CMDAR: A Chinese Multi-scene Dynamic Audio Reasoning Benchmark with Diverse Challenges
Hui Li, Changhao Jiang, Hongyu Wang, Ming Zhang, Jiajun Sun, Zhixiong Yang, Yifei Cao, Shihan Dou, Xiaoran Fan, Baoyu Fan, Tao Ji, Tao Gui, Qi Zhang, Xuanjing Huang
TL;DR
CMDAR targets the gap in Chinese, multi-scene, dynamic audio reasoning by releasing a 3,000-question benchmark drawn from real audio clips across five reasoning categories and three question types. It introduces a three-part data pipeline (data collection from Chinese films, an audio-to-description generation process, and expert QA annotation) and three evaluation modes (CMDAR-main, CMDAR-open, CMDAR-multi) with tailored metrics.
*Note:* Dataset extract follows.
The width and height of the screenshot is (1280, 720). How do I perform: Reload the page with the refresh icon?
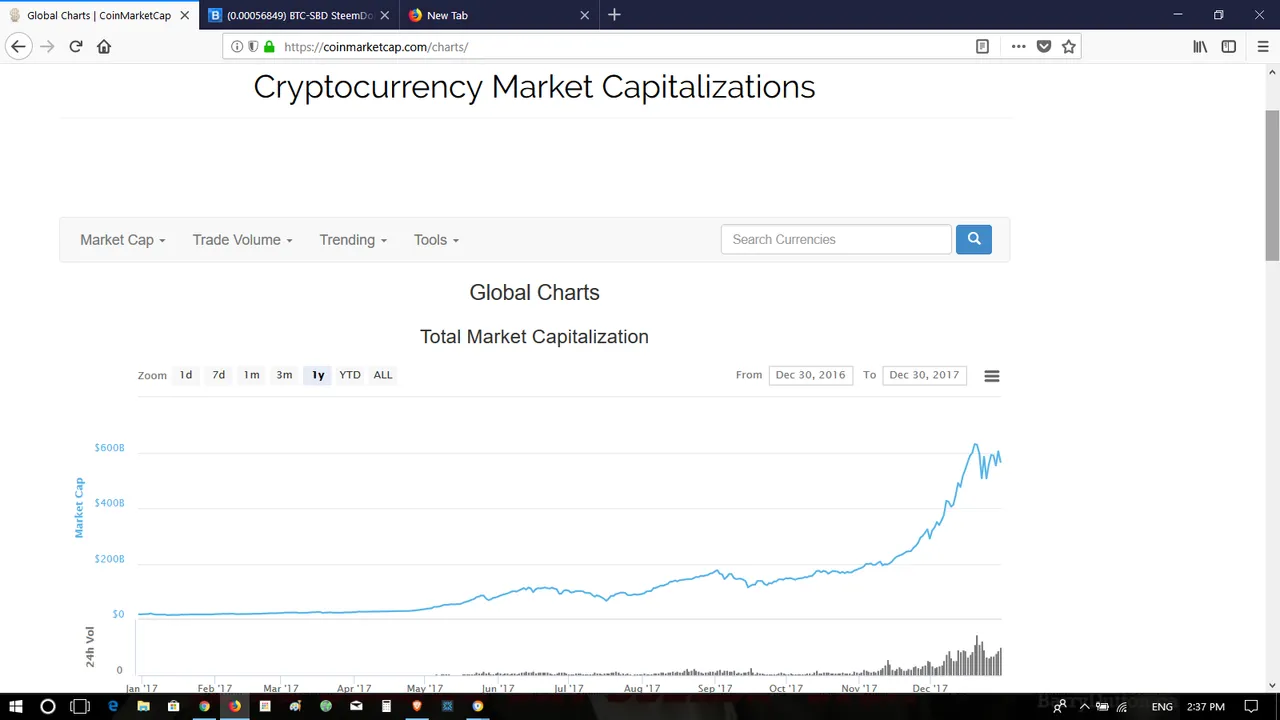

Across 26 models, CMDAR reveals substantial challenges, especially for open-ended and multi-audio tasks, and highlights a persistent gap between open-source and closed-source systems, as well as the perceptual versus reasoning limitations of current LALMs. The authors also provide analyses of cascaded caption models, robustness to noise, and instruction biases, offering concrete guidance for future Chinese audio-language model development and data-centric improvements.
Abstract
The ability to reason from audio, including speech, environmental sounds, and music, is essential for AI agents to interact effectively in real-world scenarios. Existing benchmarks mainly focus on static or single-scene settings and English audio data and do not fully capture scenarios where multiple speakers, unfolding events, and heterogeneous audio sources interact. To address these challenges, we introduce CMDAR, a Chinese benchmark for evaluating models on complex, multi-scene, and dynamically evolving audio reasoning tasks. CMDAR comprises 3,000 carefully curated question-answer pairs linked to diverse audio clips, covering five categories of complex reasoning and spanning three question types. We benchmark 26 state-of-the-art audio language models on CMDAR and observe that they exhibit limitations in complex reasoning tasks. In CMDAR-main, Qwen2.5-Omni achieves 76.67% accuracy, whereas GPT-4o Audio reaches 68.47%. However, GPT-4o Audio substantially outperforms Qwen2.5-Omni on the more challenging multiple-choice with multiple audios and open-ended tasks. And we provide detail analysis corresponding suggestions for the future development of large audio language models.